CUPE 5007 is denouncing the untenable situation that patients and personnel have been enduring since the mergers that resulted in the creation of the Centre intégré de santé et services sociaux du Bas-Saint-Laurent (CISSS-BSL).
The union has noted that the CISSS is forcing and threatening personnel to work overtime every week. Those affected include orderlies, caseworkers, health and social services auxiliaries, housekeeping, food services, laundry staff and so on. Everyone is in the same boat.
Overtime (OT) is normally used as a last resort, and employees are not required to work more than four hours of OT. “I even have one woman who worked 24 hours straight and another employee who, after working 16 hours, fell asleep at the wheel on the way back home and was involved in an accident,” denounced union president, Johanne Campagna.

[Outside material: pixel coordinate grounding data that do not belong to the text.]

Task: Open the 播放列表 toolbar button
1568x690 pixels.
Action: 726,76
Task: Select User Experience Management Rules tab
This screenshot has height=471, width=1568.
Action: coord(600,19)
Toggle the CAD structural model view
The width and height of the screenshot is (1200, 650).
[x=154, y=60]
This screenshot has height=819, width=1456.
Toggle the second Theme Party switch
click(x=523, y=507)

During this time, the quality of patient care has been declining. According to health network standards, there must be one orderly per 6 or 7 patients. It is a regular occurrence to see 9 and 10 per orderly, and this number has even reached 16 in recent weeks.

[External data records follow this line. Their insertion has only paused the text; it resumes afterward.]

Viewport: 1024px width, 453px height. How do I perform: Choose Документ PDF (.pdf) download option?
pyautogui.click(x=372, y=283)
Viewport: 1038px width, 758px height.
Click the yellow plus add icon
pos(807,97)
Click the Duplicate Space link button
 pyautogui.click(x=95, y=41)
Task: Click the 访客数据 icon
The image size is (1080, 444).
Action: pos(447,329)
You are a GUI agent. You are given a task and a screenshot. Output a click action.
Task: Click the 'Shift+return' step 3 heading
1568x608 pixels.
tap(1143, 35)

The employer is not staffing vacant positions and is not even taking into account the care requirements of new orderlies. This situation has brought on burnout, sick leave and resignations.

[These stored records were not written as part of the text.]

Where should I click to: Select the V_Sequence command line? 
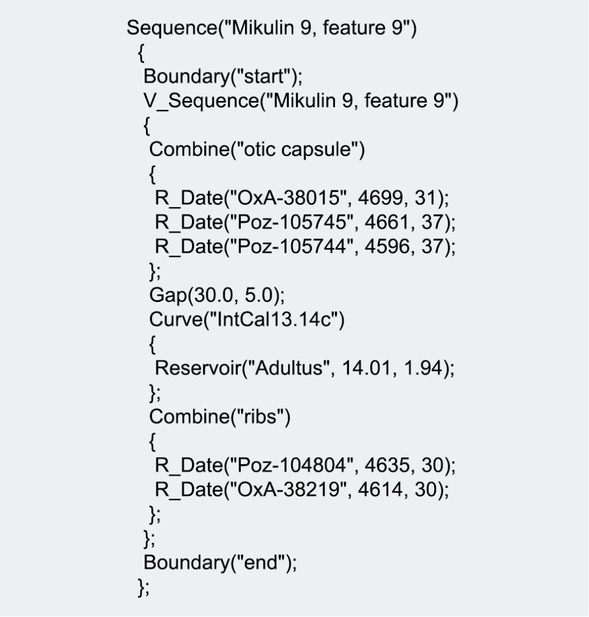pos(301,101)
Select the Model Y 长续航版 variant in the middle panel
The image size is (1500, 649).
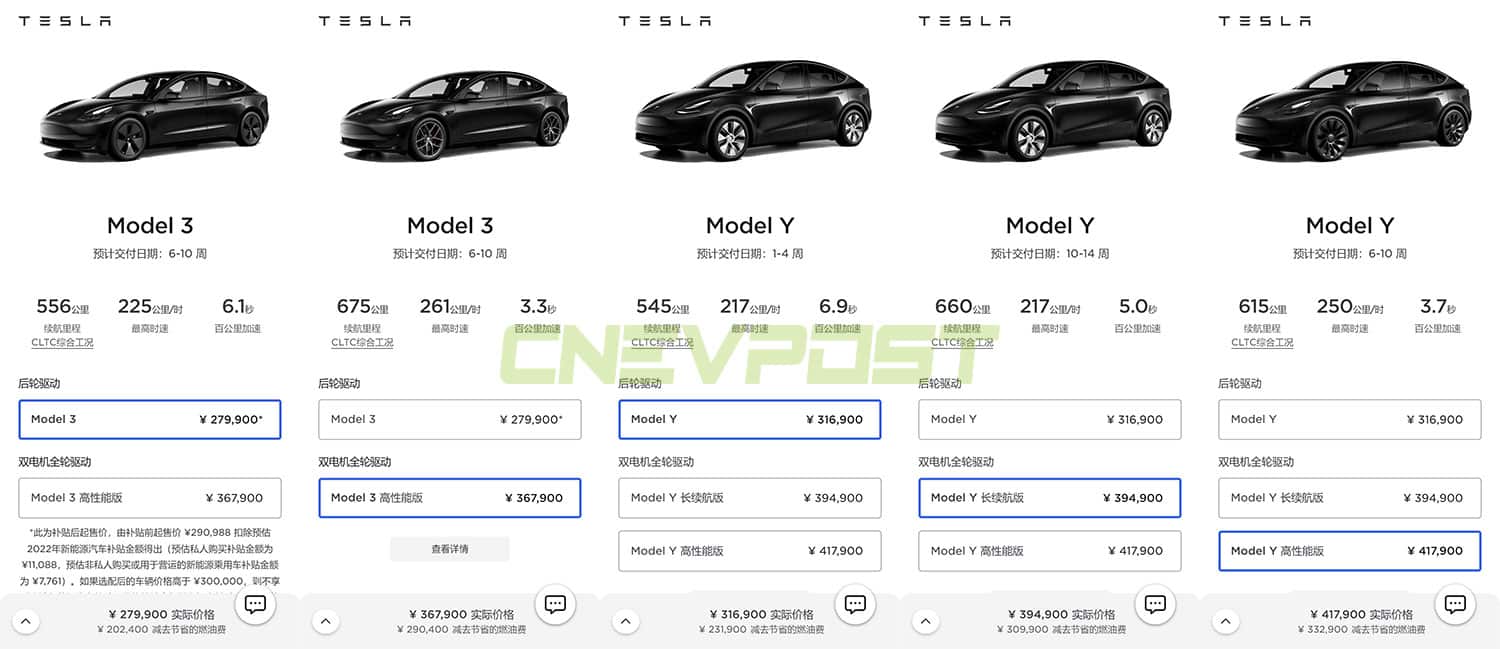(750, 497)
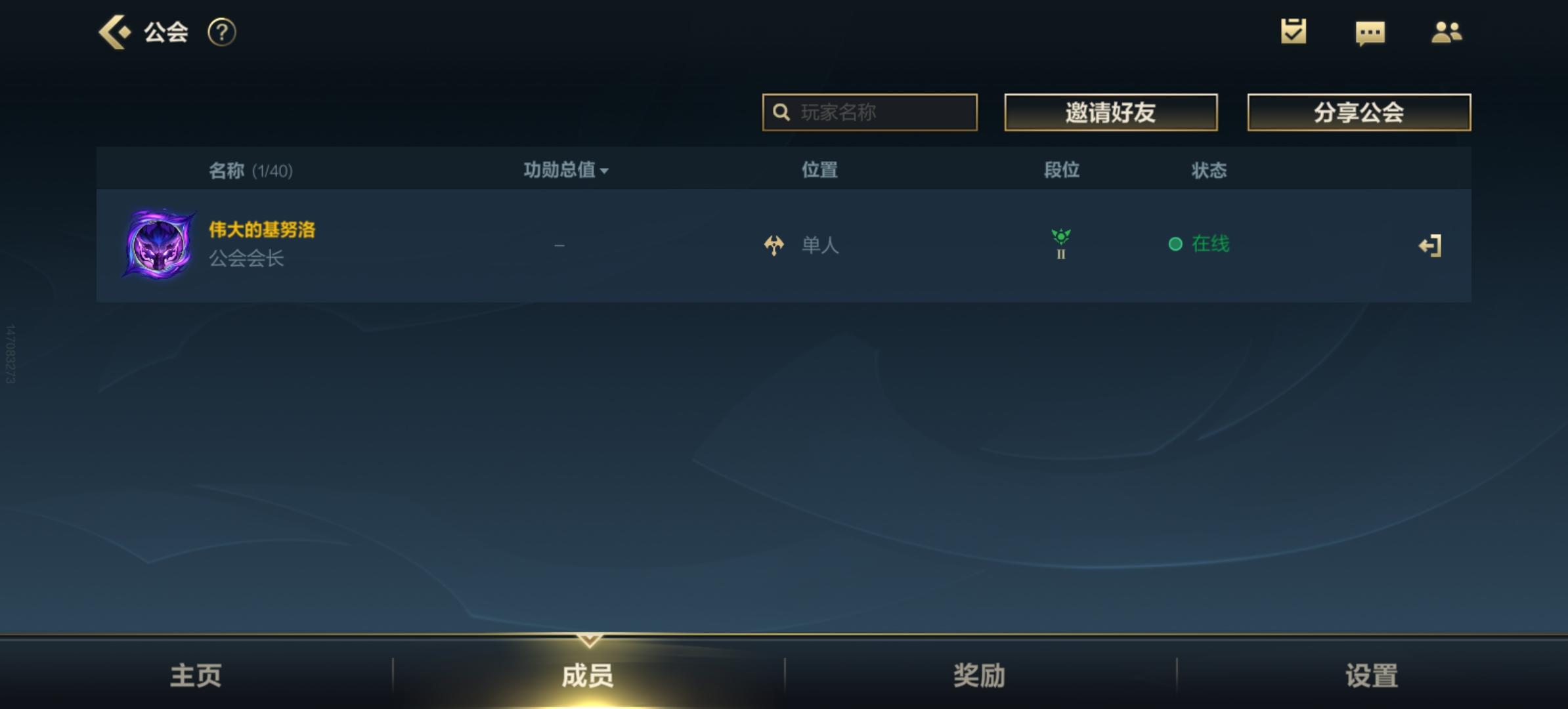The height and width of the screenshot is (709, 1568).
Task: Click the 分享公会 button
Action: click(x=1359, y=112)
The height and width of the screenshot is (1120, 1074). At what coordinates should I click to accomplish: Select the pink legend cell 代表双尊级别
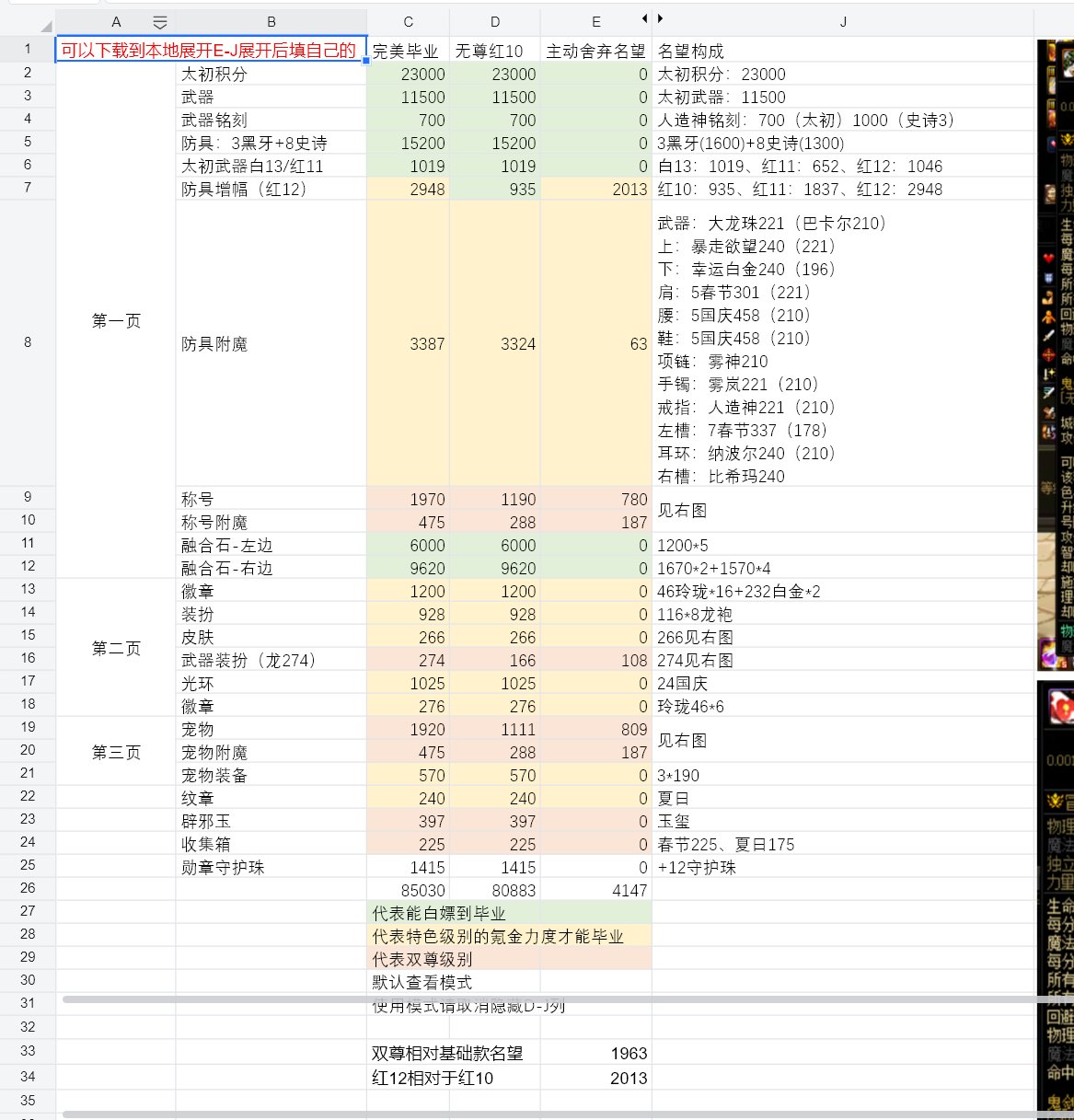[509, 959]
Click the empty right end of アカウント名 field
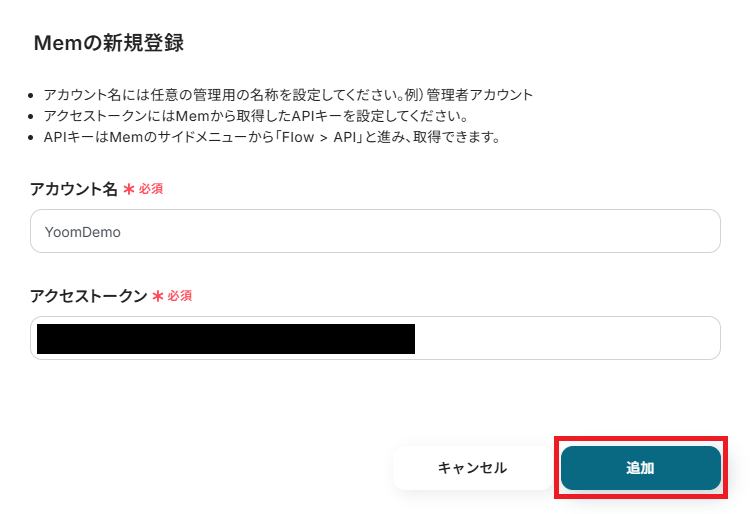The height and width of the screenshot is (514, 750). click(680, 231)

Minister Gaétan Barrette has demanded that patients receive a second bath, which the union has applauded. The problem is that managers have created bath positions by either expanding the duties of current positions or by creating part-time positions.
Orderlies can be required to give up to 10 baths in a day, in addition to helping feed patients. Baths are not to last more than 55 minutes or so. “Under these circumstances, who can provide quality care within that amount of time? Once again, patients are shortchanged and the staff burns out,” added the president of CUPE 5007.
Moreover, if employees don’t work fast enough, they are reprimanded or fired, this all because the staff is intent on providing quality care; however, the system is only focused on budget considerations and not on the quality of care that a public system must provide.
“Nonetheless, whether the issue is OT, the white code (when employees must intervene physically when a patient is in crisis) or a second bath, we have proposed some interesting solutions that were dismissed by the executives of the CISSS du Bas-Saint-Laurent,” said Campagna.